Copy the lines below verbatim, starting with the line that contains "Open the Hub favorites list icon" and continuing through the end. Leave out the pictures.

Target pointing data:
++++
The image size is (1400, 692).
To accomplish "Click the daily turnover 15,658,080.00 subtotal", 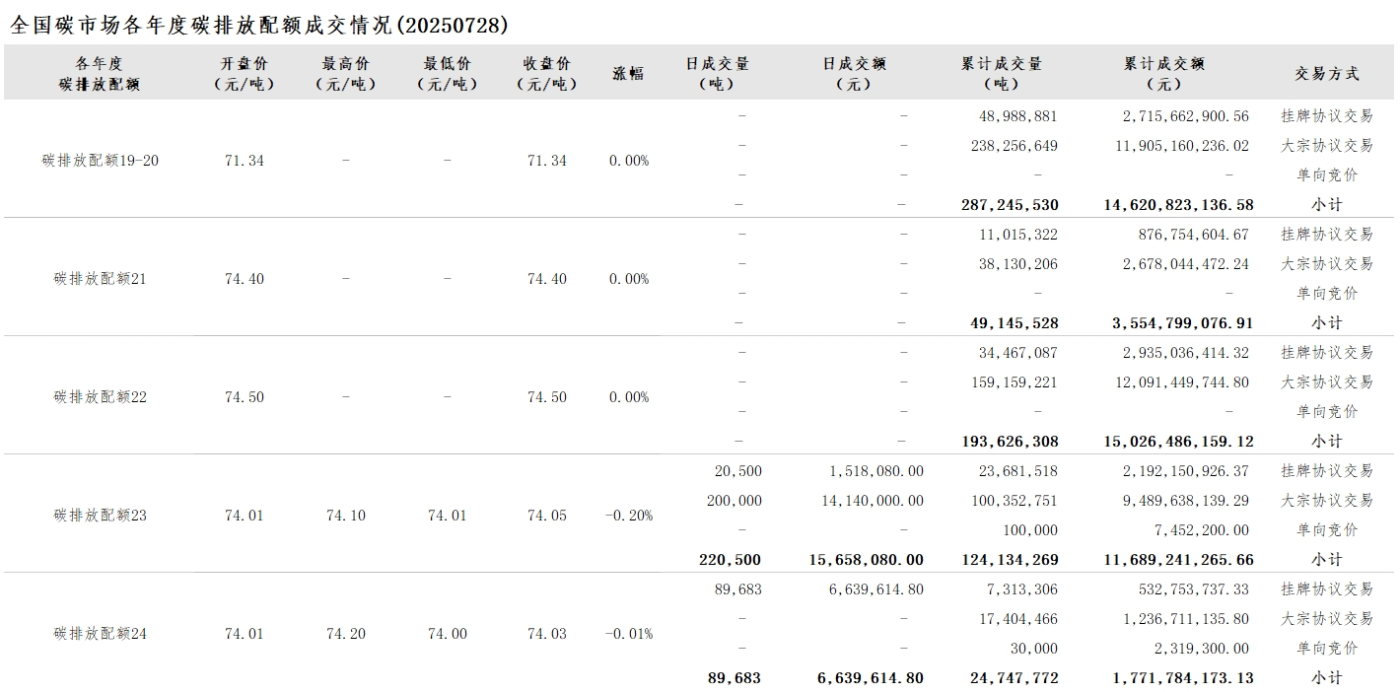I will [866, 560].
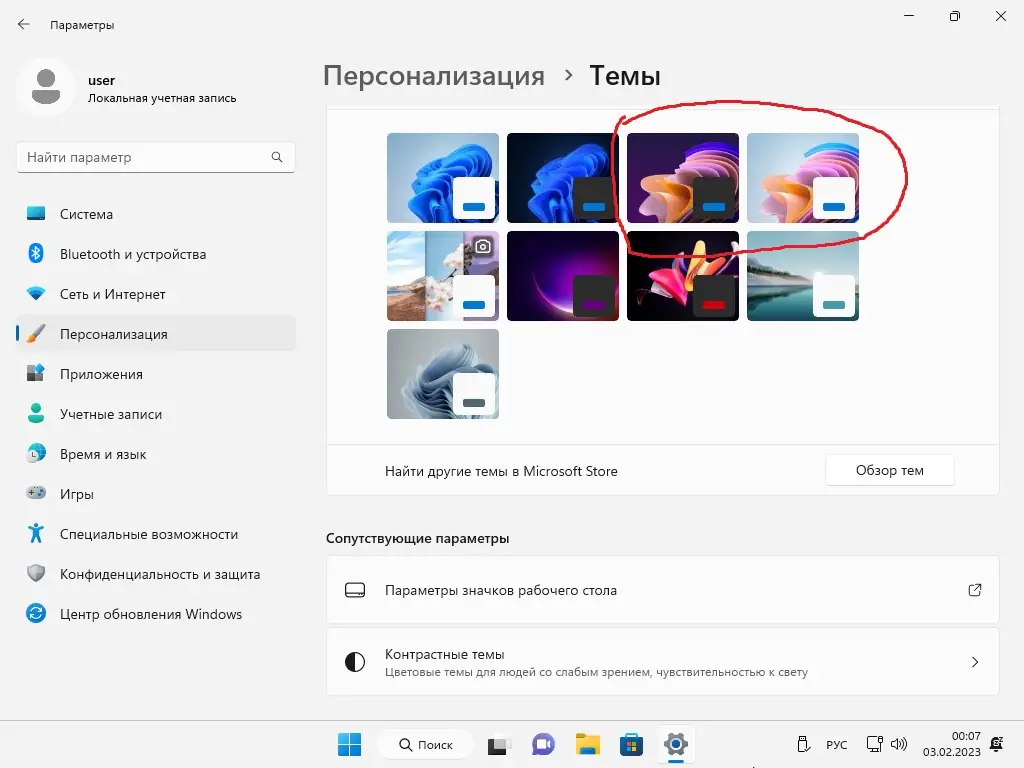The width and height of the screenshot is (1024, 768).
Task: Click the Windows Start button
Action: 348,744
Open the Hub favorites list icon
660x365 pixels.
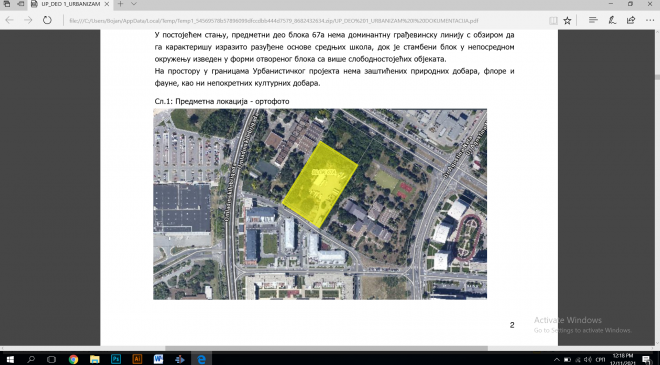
++++
[Expected answer]
Open the Hub favorites list icon
660x365 pixels.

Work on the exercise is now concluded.